> Page excerpt
----

Rugged Black started by entrepreneurial Colorado couple in middle of pandemic

Talk about your business pivot.

Matt and Allison Addison started a business that allowed people to pay a monthly fee to book with salons on a centralized online platform. Matt said the business offered women an all-inclusive pass and allowed them to pay $100 a month to “get done whatever they wanted to get done.”

“We were humming along and we had some really good traction. And then the pandemic hit,” he said.

Hair, nail and other salons were among the businesses that quickly closed to try to stem the spread of the coronavirus.

“We were faced with the reality that we’re collecting money from people and they don’t get any service,” Matt said.

So, the couple, who live in Commerce City, stopped members’ payments and switched their focus to another venture the two had been working on: athleisure wear for men. The company, Rugged Black, raised more than $12,000 in a month on Kickstarter.

“I feel like we pivoted so much it turned into a 360,” Matt said.

Talk about pivoting has become more common as businesses try to adapt to the pandemic-induced upheavals in the economy. While the timing for the salon marketing business was off, it seemed perfect for a new take on men’s athletic/casual clothing. After all, who’s wearing suits and ties with so many people working from home?

“We came to an epiphany when I looked down at what I was wearing and I looked at what Allie was wearing. It was like she gets to look good and feel good in the Lululemon pants and I’m stuck with big, baggy cotton joggers,” Matt said. “That definitely didn’t spark joy at all.”

But it did spark their enthusiasm to pursue the men’s wear idea. Allison, an attorney who works on mergers and acquisitions, started out majoring in fashion. Matt, a former management consultant with a master’s degree from the University of Chicago Booth School of Business, worked with Allison on design and the kind of material to use.

They researched the men’s athleisure wear that was available and didn’t find much of what they had in mind. They wanted a clean, simple design with no big logos for the pants and hoodies.

“The material itself is kind of a work in progress,” Allison said. “You want to be able to find that balance where you have something that allows the stretch but also has durability.”

----

Saved data entries:

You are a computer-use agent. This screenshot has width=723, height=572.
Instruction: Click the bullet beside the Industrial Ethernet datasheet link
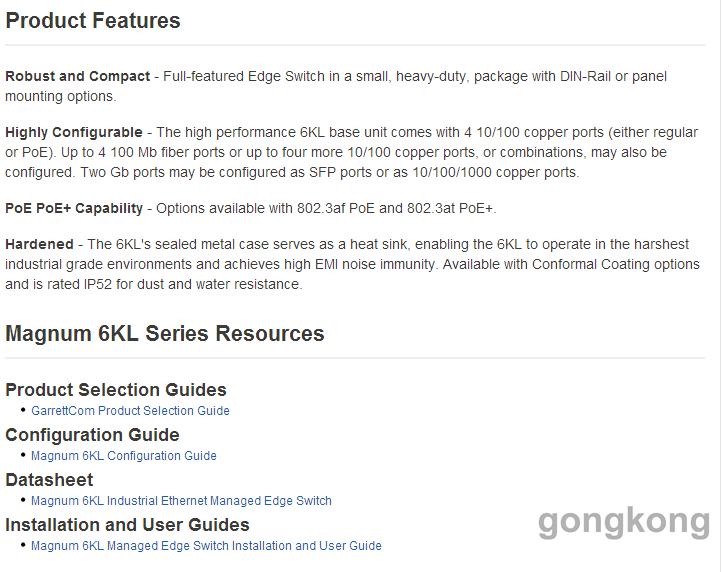[23, 499]
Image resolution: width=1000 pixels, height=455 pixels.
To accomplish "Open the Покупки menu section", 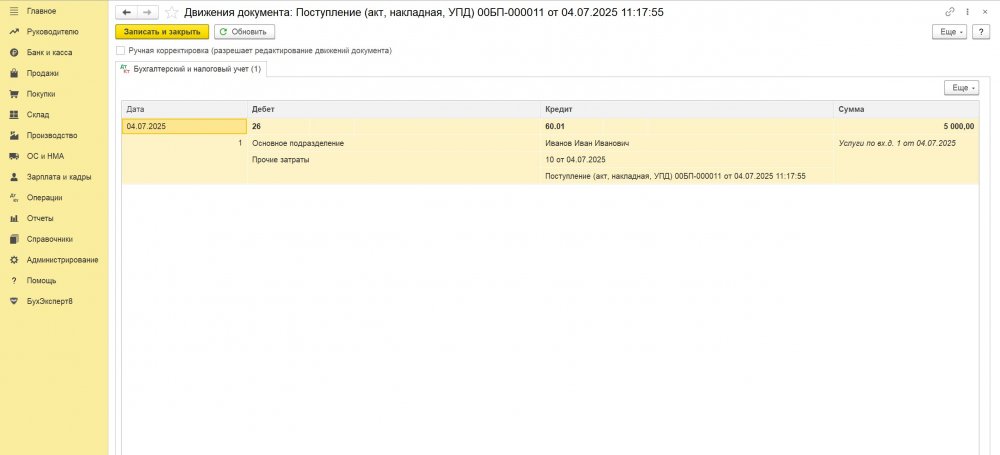I will (41, 94).
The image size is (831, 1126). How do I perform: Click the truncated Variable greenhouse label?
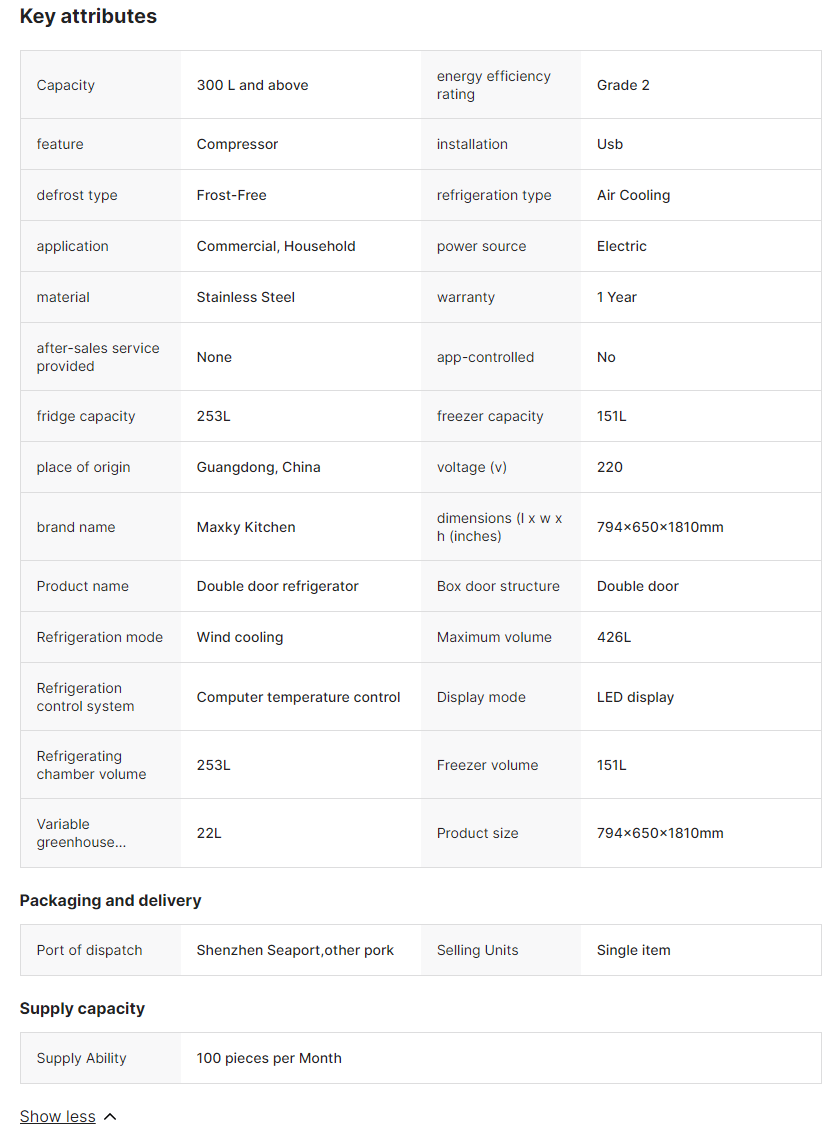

----

> Your instructions
Reproduce the Rugged Black article word for word, from "But it did spark" up to and including "pants and hoodies.". These lines are separate from the Rugged Black article.

> Finished task
But it did spark their enthusiasm to pursue the men’s wear idea. Allison, an attorney who works on mergers and acquisitions, started out majoring in fashion. Matt, a former management consultant with a master’s degree from the University of Chicago Booth School of Business, worked with Allison on design and the kind of material to use.

They researched the men’s athleisure wear that was available and didn’t find much of what they had in mind. They wanted a clean, simple design with no big logos for the pants and hoodies.